Хрусталев – человек современный, знает, что этого не может быть, потому что быть не может. Но при виде восставшего из гроба мертвеца у него все волосы, какие растут на теле, встали дыбом и произошло мочеиспускание. Он этого даже не заметил, открыл рот, чтобы позвать на помощь, однако звуков не исторг, как ни старался.

– Ааааа… – Из горла Матвея Фомича вырвалось лишь шипение из одной буквы.

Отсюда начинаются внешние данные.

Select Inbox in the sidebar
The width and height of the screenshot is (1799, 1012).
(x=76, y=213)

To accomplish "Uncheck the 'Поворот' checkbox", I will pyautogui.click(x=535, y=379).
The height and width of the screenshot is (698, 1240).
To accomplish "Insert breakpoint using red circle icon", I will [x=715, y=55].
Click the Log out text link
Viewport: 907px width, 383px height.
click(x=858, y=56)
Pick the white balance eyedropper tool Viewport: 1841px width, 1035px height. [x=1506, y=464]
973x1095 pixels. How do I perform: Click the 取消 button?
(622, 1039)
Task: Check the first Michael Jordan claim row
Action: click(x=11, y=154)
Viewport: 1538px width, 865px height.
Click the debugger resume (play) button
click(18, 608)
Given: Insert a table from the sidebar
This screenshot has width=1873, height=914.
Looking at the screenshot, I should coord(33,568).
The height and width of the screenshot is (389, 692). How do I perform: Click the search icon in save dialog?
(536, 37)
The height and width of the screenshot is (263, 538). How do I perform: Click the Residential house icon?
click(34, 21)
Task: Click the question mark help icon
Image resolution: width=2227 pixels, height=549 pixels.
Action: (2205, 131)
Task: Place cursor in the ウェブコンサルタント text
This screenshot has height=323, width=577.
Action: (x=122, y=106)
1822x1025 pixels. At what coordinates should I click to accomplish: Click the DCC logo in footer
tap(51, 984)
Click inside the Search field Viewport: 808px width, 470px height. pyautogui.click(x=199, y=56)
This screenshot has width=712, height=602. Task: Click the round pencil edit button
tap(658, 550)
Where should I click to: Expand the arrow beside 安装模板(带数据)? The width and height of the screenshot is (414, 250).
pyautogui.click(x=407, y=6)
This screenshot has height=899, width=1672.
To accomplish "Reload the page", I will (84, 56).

Сердце его захолонуло. Хрусталев вытаращился на мертвеца, мертвец на него. Длилось это вечность. Наконец призрак медленно наклонил голову и так же медленно сделал шаг вперед. Матвей Фомич попятился, упал на ступеньки, больно стукнувшись поясницей, подскочил, будто его ужалила оса, и быстрее пули метнулся в дом. Руки его не слушались, когда закрывал замки. Наконец два громких щелчка возвестили, что теперь он заперт, а мертвец остался снаружи. Этого мало! Хрусталев забрался под лестницу, ведущую на второй этаж, и сжался в комочек, такой махонький-махонький, хотя рост у него под метр восемьдесят. Только под лестницей тело его вдруг затряслось, как отбойный молоток, и покрылось потом. Пот стекал с висков, по спине, по ногам… Впрочем, по ногам стекала моча, но это неважно, потому что бедняга находился в состоянии, которому и названия нет.

Сколько прошло времени – неизвестно. Возможно, много. Хрусталев дышал как тягловая лошадь на последнем издыхании и даже не пытался понять, что это было. Он безостановочно крестился, пробовал прочесть молитву, но, не зная ни одной, кроме фразы: «Отче наш, иже еси на небеси…», повторял ее шепотом без конца. Работал телевизор, и его звуки, долетавшие до Матвея Фомича, означали, что он еще на этом свете, а не на том. Однако это нисколько не успокаивало.

Но вот затренькал мобильник. Телефон. Спасение! Он позовет на помощь, за ним приедут, и все кончится. Хрусталев ринулся к трубке, лежавшей на диване, наскакивая на мебель, падая и поднимаясь. Да только не получилось позвать на помощь – схватив трубку, он оказался способен произнести лишь все то же хриплое «аааа». Звонивший не откликнулся. Хрусталев вдруг тоже замолчал, напрягшись, потому как молчание в трубке показалось странным. Он начал озираться в темноте с неописуемым безумием на лице, когда услышал:

– Я здесь, Матвей.

Это сказал… по телефону… человеческим голосом… покойник! Вполне нормальным голосом, каким говорил при жизни. Хрусталев ощутил присутствие мертвеца на каждом метре площади дома – за спиной, над головой, всюду. Тут его повело, и, падая, он подумал: «Я умираю. Как хорошо…»

В это же воскресенье, восьмого мая, но часов в одиннадцать ночи в шикарном автомобиле «Фольксваген» ехала казна города. В смысле не деньги, а человек, заведующий казной, – Валентин Захарович Ежов. Этого сорокалетнего господина можно было бы назвать привлекательным, если бы не его волюнтаристский склад характера, излишняя надменность и недоверчивость, которые очень отразились на внешности. Он худощав, всегда с прямой спиной, стрижен коротко и аккуратно, темноволос, скуласт, с тонкими чертами лица, достопримечательностью которого являются въедливые черные глаза. Основная черта Ежова – мстительность, потому его боятся сослуживцы, а простые смертные ненавидят. Он умен, когда хочет – вежлив, подвержен частой смене настроений.